La nueva teoría de Davidson me parece un acierto dentro de la Filosofía del Lenguaje. Hasta este momento siempre que había leído algo acerca de ésta, se mostraba al lenguaje en su carácter interpersonal y objetivo, y pocas veces con algún tipo de referencia a su nivel individual.

 

            Desde la Hermenéutica se distingue el lenguaje como capacidad de comunicación, la lengua como un idioma, y el habla como el uso personal de una lengua. Me parece que Davidson consigue una aproximación de la Filosofía del Lenguaje y la Hermenéutica con la teoría de la verdad en esta su segunda etapa, que a pesar de sus errores (como el señalado desde la posición de Wittgenstein) me parece un buen camino de trabajo posible.

 

            Por otro lado aún no se muy bien por qué, me recuerda en algún aspecto al pensamiento de Gadamer. Al hacer el trabajo me he sentido invitado a estudiar en profundidad el planteamiento de Gadamer para comprobar si tan solo es intuición o se trata de algo más fundamentado.

 

Bibliografía

 

- Davidson, Donald (1990); “The structure and content of truth” traducido en Nicolás, J.A./Frápolli, M.J. (eds.); Teorías de la verdad en el siglo XX; Tecnos, Madrid, 1997.

 

- Gadamer, Hans-Georg (1957); “¿Qué es la verdad?” en Verdad y método II; Sígueme, Salamanca, 1992.

 

- Hierro Pescador, José (1986); Principios de Filosofía del Lenguaje; Alianza, Madrid, 1989.

 

- Pinedo, Manuel (2004); “De la interpretación radical a la fusión de horizontes: la perspectiva de la segunda persona” en El legado de Gadamer; Universidad de Granada, Granada, 2004.

 

- Wittgenstein, Ludwing (1953); Investigaciones filosóficas; Crítica, Barcelona, 2004.

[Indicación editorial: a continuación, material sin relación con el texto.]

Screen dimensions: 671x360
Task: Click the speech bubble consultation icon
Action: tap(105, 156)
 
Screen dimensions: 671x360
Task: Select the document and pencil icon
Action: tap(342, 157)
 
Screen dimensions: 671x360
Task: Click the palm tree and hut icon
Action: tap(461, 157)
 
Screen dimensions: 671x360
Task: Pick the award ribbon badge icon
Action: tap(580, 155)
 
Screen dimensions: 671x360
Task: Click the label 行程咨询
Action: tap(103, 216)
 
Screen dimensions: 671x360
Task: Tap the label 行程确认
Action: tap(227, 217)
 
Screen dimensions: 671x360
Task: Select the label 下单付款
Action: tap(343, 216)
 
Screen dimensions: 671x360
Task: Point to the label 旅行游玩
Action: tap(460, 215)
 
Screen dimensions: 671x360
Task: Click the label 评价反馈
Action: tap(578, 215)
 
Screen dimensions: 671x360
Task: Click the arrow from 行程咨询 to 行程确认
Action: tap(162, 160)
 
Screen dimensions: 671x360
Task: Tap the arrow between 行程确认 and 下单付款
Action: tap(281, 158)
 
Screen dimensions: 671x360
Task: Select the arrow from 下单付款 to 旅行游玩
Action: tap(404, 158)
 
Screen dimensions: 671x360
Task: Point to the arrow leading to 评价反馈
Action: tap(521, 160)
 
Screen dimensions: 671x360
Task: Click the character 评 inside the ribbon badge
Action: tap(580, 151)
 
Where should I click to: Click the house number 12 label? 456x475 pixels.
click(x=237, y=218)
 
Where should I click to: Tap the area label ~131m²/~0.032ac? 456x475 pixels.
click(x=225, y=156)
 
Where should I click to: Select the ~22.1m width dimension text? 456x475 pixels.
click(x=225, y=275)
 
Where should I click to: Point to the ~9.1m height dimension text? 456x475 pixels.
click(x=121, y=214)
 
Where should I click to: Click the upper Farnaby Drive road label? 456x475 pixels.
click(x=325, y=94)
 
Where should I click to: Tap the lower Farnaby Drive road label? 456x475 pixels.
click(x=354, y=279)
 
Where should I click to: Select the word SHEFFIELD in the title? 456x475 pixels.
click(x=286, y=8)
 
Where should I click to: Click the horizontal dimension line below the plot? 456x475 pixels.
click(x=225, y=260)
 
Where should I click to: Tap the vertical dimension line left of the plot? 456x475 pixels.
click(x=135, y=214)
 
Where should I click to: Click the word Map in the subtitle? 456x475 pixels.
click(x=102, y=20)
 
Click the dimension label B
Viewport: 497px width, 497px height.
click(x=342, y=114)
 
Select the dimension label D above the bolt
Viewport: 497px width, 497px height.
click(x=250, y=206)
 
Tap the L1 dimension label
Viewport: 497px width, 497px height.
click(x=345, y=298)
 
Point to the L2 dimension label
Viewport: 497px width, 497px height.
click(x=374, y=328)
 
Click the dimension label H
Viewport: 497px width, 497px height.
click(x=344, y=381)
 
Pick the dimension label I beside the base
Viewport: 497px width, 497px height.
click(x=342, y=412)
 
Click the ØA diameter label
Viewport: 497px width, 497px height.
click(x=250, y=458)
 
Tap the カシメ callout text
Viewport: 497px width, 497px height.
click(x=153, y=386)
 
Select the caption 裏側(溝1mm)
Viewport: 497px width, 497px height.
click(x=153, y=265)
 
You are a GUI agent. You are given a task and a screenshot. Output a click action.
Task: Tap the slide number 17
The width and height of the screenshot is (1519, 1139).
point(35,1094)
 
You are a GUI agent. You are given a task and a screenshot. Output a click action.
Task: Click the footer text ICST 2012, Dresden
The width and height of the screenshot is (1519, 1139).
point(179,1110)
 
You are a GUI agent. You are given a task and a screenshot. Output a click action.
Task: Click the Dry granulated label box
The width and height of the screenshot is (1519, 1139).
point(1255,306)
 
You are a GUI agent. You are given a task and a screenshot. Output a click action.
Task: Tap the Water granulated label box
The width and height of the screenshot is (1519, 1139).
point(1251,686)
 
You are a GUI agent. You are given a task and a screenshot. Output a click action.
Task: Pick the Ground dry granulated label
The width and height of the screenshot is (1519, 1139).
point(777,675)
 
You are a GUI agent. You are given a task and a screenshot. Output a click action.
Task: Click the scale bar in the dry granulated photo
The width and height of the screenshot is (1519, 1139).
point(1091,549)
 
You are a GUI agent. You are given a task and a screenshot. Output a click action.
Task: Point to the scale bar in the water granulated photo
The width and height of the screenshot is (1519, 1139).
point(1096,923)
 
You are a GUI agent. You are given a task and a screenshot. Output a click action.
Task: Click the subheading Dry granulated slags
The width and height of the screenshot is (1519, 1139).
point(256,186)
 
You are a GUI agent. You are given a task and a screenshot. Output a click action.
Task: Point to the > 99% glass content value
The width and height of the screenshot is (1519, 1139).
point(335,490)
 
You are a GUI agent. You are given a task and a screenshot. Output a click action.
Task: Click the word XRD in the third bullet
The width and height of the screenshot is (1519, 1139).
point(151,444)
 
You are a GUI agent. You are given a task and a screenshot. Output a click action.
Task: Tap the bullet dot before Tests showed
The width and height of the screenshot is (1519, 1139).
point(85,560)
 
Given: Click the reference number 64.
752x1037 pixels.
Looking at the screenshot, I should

          pg 339, Verdad y Significado, Donald Davidson, La Búsqueda del significado, (Luís M. Valdés Villanueva), Editorial Tecnos,  S.A., 2000

          pg 340, Ibid

          pg 346, Ibid

 

          pg 22, Lewis; 1972; pg153, Philosophy of Language, William G. Lycan, Routledge 2000

Davidson considera al hablante y a sus preferencias como todo tipo de expresión de un enunciado, ya sea escrito, ya sea oral.